I also enjoyed the stories with Merlin. There was prequel about Corwin’s father written by John Gregory Betancourt - Dawn of Amber that didnt capture the magic of the original. I remember reading the first book II cant remember if i read the others (looking it up the series was never finished and ended on a cliffhanger)

The bottom line of all this Amber talk is: read the first 5 books, then see how you feel. Those 5 books tell a very complete story and if wish to stop there, you can. I would put that original Amber series at a very high level of quality, despite being a bit dated, maybe on par with the Black Company (although much less overtly grimdark - Amber is a bit grim and occasionally dark but not “grimdark”).

I played a bit of the Amber DRPG while in college and Merlin is absolutely the archetype of what the average player wants to do with their character (“I want to have Pattern AND Logrus, be a Trump artist and a shapeshifter, be a warrior and a magician, have access to a cool familiar and an artifact…”).

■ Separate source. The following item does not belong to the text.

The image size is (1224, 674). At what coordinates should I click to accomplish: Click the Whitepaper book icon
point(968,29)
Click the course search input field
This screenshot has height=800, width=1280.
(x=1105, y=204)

Man that was an interesting system. Only played once, in a con. Bidding for stats, with ranks being what mattered.

The first 5 are a VERY solid example od 1970s sociological SF. Alongside LeGuin’s work, Brunner’s The Sheep Look Up, Moorcock’s work, etc.

That is the series I want to see on TV. Done well, obviously. Should be easier to do well than, say, Discworld, because grimdark is a lot easier to “do well” on screen than social-commentary satire is.

I played it once with a group of people who were mixed. Some had read the books, some hadn’t but were always down to play a RPG. The latter group were DEEPLY confused by the system and setting. I eventually found an explanation that worked by telling them we were basically playing greek gods from classical mythology. The reason all player character stats were expressed relative to other player characters was because we were all assumed to be better at everything than every other NPC and the main gameplay focus would be player characters squabbling among themselves. That made it make sense, but then some of them didn’t want to play.

I managed to get through one session of bidding with my group. We never had a second.

I believe the rule book does explain the ranking system that way - you’re bidding for the ranks for a 2nd generation of immortals - none of you compare to the elders who’d be much stronger than any of you.

Maybe it did? This was decades ago and a classic poor-college-student RPG night. One person had the book and we were all trying to share it .

I felt like you had to go into playing it with the mindset that you’d be participating in collaborative storytelling. I tried playing it once with someone who was a minmaxer brought up on GURPS and Nephilim… needless to say, nobody really had a good time that night.

The time I played in a con, the players were divided into either pawns or kingmakers. To win, a kingmaker had to get its preferred pawn elected as King of Chaos. There was one player that was really good, she played the perfect lunatic. She was not playing to win.

You also had to bid for birth rank. Nobody wanted to use me. All I did was desperately run around trying to find someone to support me. Somehow I managed to “win” with no kingmaker because everyone else killed each other. Not satisfactory at all.

But that would be a perfectly fine result for Zelazny. He would have laughed at that.